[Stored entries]
______

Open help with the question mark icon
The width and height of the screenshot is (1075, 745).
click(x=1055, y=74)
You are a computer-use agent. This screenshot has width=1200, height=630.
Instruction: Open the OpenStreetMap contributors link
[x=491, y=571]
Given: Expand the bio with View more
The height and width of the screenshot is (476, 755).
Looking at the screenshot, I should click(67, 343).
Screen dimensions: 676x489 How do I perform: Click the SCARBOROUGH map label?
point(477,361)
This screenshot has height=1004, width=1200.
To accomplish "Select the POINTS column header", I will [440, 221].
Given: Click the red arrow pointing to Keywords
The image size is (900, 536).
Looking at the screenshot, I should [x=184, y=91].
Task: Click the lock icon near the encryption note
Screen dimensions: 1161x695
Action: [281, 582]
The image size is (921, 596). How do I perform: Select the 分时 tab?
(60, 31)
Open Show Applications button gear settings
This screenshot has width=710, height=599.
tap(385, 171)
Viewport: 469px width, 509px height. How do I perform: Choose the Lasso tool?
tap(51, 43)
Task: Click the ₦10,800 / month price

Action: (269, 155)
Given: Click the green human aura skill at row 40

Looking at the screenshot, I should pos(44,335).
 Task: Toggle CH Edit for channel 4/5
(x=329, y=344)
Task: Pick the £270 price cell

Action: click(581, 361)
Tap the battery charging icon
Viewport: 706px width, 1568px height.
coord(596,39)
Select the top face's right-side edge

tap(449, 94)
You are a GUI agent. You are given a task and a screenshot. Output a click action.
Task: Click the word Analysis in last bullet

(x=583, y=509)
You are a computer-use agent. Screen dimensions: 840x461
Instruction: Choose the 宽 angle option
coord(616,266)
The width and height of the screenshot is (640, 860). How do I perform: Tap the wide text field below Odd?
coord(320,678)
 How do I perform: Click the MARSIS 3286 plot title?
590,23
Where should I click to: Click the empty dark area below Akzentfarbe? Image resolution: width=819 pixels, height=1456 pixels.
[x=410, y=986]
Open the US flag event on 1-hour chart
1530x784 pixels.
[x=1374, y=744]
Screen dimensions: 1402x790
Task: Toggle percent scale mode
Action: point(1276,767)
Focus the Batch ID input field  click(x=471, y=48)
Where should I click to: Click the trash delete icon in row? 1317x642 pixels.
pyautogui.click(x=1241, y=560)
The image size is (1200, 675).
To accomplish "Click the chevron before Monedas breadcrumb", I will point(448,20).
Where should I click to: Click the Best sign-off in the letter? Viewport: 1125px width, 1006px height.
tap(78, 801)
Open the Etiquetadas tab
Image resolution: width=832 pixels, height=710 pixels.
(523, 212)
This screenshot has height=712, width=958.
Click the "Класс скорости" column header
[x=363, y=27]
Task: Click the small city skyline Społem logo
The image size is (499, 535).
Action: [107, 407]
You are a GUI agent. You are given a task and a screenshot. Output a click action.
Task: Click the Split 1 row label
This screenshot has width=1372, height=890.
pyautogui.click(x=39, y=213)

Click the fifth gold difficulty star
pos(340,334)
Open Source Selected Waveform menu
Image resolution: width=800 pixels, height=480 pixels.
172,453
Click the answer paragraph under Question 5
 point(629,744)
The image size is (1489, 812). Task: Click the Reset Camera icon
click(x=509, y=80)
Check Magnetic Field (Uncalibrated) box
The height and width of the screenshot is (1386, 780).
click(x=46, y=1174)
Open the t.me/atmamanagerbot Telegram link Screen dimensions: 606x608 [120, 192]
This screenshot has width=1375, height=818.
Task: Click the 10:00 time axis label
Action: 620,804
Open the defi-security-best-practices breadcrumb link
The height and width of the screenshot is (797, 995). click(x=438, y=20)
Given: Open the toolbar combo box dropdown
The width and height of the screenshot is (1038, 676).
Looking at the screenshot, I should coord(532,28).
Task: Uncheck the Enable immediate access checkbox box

______

Directions:
A line belongs in the answer if it contains the word "will"; copy every such line from the data above.

Result of the exercise:
To accomplish "Select the POINTS column header", I will [440, 221].
To accomplish "Click the chevron before Monedas breadcrumb", I will point(448,20).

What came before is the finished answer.